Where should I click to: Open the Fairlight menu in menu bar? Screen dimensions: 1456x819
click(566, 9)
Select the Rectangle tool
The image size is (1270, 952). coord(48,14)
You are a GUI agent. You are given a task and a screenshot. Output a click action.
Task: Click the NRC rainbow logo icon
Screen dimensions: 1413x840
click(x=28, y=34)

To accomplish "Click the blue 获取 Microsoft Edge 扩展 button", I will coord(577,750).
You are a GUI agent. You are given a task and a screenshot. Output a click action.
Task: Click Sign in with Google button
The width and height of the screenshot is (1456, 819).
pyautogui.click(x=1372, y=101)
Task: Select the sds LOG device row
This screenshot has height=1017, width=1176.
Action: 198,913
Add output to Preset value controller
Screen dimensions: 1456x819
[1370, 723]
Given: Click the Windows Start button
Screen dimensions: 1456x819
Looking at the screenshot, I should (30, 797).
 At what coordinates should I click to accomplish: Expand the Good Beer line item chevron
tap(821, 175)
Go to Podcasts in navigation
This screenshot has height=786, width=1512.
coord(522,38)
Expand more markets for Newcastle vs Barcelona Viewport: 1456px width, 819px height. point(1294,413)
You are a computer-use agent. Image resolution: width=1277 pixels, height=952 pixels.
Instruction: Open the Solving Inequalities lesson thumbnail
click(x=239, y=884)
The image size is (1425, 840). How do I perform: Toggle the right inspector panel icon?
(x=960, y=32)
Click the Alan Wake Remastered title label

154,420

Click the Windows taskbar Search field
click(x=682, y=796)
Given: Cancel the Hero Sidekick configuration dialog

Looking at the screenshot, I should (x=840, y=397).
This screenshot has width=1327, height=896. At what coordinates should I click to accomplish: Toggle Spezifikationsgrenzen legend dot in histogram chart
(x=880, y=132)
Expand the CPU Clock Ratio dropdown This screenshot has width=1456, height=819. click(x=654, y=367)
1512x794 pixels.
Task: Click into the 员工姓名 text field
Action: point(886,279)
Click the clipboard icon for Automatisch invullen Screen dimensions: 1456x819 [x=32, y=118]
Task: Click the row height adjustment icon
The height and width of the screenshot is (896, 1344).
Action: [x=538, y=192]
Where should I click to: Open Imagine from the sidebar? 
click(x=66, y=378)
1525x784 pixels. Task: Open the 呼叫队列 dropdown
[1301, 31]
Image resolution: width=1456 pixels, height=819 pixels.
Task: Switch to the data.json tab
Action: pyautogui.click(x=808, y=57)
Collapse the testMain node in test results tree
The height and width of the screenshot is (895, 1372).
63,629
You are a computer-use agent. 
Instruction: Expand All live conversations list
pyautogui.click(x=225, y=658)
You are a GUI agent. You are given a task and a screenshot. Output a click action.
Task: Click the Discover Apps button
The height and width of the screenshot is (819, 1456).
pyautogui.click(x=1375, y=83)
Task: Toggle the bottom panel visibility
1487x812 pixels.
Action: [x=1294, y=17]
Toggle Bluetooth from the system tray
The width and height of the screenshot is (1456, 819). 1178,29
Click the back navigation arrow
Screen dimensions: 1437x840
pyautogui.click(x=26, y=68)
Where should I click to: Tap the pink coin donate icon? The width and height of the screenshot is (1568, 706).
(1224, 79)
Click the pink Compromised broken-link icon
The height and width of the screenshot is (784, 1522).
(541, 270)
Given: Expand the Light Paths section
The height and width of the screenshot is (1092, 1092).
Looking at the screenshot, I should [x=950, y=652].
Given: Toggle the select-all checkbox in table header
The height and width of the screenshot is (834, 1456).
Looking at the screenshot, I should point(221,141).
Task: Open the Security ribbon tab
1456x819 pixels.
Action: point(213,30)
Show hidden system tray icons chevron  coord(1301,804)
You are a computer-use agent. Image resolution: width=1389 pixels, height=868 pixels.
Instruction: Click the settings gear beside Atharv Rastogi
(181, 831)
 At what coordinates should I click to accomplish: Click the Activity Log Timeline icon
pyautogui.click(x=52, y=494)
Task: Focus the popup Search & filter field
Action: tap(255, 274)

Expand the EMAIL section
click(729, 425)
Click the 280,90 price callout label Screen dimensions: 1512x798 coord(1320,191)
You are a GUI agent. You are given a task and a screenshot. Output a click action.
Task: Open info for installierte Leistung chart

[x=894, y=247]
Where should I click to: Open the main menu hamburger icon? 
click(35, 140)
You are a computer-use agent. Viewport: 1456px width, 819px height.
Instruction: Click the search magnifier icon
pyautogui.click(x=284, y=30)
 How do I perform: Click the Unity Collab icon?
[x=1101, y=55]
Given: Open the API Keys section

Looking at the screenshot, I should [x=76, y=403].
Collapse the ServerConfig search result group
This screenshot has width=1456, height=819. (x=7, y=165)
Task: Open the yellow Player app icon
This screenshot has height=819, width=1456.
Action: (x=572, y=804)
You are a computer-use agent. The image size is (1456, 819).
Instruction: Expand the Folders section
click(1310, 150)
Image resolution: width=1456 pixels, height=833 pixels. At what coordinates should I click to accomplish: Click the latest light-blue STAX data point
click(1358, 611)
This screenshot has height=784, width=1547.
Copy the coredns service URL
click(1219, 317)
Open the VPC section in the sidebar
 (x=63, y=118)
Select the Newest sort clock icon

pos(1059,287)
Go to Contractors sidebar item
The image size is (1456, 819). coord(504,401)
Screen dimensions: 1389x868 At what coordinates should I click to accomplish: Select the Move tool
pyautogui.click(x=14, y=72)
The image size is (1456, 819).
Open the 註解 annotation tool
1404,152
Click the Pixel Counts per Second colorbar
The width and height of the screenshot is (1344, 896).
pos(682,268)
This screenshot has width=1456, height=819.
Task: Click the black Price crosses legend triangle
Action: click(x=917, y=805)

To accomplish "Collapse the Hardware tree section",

▶ **Goal of the exercise**: How many lines of the data contain "computer"? Work it out and give only the number.

▶ **Your response**: 5